Return the lines below in which the string "clock" occurs.

##### WORKING DATA #####

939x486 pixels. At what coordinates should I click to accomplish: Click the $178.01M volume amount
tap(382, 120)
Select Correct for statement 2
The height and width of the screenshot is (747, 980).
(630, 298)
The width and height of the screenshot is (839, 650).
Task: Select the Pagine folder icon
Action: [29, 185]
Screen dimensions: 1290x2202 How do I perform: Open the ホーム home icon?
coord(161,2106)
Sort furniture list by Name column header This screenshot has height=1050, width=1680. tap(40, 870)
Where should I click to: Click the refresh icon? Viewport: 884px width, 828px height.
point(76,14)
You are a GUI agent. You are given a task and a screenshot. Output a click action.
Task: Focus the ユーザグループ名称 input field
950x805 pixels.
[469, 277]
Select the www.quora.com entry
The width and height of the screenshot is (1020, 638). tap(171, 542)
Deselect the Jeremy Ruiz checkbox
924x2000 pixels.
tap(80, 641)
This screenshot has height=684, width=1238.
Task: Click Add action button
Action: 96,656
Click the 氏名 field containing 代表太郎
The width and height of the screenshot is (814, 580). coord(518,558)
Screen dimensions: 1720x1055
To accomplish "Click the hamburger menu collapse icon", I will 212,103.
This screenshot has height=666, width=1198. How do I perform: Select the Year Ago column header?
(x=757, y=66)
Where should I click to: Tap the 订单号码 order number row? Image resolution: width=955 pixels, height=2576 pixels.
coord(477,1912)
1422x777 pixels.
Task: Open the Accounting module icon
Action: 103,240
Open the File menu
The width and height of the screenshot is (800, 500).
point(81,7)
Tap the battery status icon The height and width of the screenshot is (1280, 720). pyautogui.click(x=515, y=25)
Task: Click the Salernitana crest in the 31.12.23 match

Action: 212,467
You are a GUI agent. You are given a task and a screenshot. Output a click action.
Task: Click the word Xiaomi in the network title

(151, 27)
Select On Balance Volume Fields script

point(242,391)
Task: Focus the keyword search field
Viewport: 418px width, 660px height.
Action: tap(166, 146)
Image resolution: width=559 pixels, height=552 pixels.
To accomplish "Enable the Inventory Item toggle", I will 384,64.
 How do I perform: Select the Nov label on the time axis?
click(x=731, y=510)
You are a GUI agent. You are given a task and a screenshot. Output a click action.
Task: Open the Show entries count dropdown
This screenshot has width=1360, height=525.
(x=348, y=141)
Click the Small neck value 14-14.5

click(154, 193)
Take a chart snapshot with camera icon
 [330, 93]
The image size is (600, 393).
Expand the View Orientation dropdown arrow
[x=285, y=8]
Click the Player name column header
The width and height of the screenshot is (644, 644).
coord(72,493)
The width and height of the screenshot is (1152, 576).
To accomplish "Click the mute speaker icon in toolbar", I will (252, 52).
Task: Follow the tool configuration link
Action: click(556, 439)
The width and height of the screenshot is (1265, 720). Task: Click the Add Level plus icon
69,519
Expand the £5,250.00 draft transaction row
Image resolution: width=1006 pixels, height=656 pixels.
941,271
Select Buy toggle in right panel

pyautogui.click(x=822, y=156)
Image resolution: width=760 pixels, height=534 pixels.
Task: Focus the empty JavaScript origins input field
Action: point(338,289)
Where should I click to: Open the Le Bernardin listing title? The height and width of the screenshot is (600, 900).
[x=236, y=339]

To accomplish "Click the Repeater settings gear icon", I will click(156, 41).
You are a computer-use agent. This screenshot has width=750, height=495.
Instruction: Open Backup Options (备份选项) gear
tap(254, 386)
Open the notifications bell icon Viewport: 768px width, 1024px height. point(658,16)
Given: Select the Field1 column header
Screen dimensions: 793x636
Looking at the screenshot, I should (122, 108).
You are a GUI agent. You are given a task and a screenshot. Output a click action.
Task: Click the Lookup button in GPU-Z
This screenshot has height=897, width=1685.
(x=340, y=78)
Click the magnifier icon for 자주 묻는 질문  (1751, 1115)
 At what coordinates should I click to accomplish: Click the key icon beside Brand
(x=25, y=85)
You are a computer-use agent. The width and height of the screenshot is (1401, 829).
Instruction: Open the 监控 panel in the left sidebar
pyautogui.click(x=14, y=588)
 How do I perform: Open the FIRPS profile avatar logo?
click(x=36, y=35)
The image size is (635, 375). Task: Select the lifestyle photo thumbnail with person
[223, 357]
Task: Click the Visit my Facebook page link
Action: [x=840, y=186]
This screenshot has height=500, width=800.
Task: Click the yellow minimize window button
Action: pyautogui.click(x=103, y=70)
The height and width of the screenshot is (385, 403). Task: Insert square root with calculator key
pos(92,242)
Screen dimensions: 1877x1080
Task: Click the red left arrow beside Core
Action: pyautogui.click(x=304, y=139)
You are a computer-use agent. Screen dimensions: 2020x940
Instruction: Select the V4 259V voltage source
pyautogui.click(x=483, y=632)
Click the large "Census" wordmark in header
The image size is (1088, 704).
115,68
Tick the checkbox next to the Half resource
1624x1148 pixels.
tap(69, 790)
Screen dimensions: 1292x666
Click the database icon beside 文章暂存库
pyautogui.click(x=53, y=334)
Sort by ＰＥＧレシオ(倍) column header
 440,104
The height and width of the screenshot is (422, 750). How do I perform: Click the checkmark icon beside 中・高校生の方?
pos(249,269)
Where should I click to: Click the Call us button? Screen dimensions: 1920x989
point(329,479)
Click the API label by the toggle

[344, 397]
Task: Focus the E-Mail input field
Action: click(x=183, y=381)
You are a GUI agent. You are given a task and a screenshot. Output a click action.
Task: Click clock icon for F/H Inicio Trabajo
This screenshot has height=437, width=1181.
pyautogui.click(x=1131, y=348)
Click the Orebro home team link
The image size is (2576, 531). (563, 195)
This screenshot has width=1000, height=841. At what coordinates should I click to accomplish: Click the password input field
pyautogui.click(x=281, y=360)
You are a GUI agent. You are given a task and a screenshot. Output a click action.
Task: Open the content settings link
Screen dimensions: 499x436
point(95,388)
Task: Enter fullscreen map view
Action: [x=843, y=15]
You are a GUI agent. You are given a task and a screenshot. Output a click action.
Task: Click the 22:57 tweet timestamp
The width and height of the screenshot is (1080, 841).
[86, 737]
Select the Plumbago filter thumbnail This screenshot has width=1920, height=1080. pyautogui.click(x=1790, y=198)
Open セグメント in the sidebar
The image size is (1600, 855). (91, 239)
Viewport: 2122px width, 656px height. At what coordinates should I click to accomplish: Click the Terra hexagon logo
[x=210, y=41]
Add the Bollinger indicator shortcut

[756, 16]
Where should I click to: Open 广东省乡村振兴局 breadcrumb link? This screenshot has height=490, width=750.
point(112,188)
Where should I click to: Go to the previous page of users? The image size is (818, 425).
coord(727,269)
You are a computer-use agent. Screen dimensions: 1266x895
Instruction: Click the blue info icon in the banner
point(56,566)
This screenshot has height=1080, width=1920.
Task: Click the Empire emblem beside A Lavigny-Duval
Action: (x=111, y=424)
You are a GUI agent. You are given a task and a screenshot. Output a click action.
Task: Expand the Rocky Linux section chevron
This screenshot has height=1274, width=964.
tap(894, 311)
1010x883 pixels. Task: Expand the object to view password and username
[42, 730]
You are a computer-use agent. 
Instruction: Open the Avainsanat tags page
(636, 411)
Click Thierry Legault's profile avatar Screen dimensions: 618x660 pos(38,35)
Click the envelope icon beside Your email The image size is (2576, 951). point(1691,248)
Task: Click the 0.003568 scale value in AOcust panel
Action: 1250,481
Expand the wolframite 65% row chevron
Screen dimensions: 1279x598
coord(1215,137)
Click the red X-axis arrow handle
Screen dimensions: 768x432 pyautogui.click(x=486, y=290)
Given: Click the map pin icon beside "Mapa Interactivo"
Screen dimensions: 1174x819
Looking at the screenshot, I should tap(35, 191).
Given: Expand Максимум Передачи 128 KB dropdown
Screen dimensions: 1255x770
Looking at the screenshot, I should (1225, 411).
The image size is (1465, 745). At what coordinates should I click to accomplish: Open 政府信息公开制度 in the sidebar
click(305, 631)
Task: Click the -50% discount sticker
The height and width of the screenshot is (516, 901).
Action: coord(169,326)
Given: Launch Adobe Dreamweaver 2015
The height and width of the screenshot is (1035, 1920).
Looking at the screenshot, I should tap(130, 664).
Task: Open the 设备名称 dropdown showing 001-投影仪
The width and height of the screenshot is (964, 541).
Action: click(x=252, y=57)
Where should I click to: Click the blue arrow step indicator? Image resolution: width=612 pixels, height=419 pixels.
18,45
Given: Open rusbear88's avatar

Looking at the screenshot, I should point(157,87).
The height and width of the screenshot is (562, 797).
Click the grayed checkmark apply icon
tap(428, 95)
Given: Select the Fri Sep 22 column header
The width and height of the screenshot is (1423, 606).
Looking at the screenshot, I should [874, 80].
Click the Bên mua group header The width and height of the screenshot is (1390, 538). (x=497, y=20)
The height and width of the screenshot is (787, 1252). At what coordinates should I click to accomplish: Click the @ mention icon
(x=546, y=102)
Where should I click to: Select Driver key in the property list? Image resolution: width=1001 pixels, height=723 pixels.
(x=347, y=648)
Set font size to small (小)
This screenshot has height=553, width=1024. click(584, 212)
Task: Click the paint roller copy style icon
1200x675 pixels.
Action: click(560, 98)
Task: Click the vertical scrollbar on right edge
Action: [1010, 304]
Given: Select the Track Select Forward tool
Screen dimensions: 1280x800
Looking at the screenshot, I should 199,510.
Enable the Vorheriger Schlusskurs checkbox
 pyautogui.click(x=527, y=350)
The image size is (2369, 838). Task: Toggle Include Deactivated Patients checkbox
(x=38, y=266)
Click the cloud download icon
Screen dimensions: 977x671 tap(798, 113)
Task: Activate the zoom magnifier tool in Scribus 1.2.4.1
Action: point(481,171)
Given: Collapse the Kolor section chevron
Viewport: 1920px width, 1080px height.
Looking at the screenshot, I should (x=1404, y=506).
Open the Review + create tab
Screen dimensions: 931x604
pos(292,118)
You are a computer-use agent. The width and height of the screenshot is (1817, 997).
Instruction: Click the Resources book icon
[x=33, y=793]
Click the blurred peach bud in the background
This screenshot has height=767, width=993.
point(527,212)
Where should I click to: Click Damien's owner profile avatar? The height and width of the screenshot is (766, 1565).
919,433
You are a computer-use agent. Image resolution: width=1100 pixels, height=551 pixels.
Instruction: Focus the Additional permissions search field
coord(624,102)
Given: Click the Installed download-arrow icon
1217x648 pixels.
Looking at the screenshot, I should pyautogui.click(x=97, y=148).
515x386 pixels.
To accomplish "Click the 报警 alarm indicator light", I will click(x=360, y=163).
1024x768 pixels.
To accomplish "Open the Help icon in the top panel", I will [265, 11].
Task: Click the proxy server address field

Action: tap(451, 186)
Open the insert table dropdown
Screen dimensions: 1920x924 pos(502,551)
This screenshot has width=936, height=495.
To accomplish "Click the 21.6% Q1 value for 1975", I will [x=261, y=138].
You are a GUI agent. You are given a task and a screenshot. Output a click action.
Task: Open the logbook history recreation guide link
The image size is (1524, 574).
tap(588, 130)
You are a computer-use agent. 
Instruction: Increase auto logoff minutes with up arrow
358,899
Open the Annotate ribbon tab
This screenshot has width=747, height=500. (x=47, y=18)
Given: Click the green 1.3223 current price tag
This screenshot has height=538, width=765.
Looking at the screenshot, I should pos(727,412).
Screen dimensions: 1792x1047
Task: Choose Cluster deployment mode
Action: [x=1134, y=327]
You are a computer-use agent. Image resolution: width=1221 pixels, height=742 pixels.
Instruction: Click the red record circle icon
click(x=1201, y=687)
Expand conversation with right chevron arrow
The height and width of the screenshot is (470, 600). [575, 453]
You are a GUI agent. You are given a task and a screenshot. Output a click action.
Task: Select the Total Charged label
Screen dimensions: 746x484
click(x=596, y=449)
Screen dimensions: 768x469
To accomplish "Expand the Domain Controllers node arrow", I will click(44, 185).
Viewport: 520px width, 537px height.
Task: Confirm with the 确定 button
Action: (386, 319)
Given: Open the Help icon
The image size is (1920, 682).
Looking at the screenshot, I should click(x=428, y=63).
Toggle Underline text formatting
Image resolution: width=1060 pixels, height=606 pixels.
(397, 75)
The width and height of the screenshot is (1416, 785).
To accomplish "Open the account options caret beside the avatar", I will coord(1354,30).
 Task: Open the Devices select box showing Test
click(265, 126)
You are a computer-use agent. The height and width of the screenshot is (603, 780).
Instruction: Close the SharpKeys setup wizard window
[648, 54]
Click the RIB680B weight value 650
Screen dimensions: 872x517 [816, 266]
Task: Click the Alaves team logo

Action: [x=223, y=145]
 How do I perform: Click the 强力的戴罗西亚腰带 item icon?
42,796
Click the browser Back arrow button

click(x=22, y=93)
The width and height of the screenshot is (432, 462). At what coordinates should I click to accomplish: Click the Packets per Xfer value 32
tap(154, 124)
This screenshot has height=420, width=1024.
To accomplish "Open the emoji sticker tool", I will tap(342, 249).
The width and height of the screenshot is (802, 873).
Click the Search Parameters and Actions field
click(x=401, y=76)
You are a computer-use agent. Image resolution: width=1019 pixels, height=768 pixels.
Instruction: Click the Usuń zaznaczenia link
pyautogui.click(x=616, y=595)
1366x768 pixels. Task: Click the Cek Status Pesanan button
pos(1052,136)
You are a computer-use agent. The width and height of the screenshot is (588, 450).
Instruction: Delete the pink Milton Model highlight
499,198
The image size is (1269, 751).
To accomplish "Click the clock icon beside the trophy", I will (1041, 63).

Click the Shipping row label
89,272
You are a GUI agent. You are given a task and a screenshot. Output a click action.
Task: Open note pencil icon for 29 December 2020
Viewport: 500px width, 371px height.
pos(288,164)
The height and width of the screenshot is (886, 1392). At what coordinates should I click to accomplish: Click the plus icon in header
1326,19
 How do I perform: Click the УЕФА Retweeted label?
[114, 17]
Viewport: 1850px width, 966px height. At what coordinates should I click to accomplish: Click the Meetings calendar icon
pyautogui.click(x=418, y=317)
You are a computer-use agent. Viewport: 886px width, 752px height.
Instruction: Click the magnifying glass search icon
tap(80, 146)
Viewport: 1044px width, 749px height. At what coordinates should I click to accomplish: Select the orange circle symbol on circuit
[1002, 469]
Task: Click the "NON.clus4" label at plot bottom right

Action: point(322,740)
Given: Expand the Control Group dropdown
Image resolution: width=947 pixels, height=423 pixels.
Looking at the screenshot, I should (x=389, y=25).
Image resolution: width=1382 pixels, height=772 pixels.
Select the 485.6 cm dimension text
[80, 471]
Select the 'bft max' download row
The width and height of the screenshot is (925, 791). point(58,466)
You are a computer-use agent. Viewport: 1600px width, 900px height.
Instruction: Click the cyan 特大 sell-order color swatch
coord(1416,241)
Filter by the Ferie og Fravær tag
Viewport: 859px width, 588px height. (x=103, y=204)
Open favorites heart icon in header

#####

## YOUR RESPONSE
Task: Click clock icon for F/H Inicio Trabajo
To accomplish "Click the clock icon beside the trophy", I will (1041, 63).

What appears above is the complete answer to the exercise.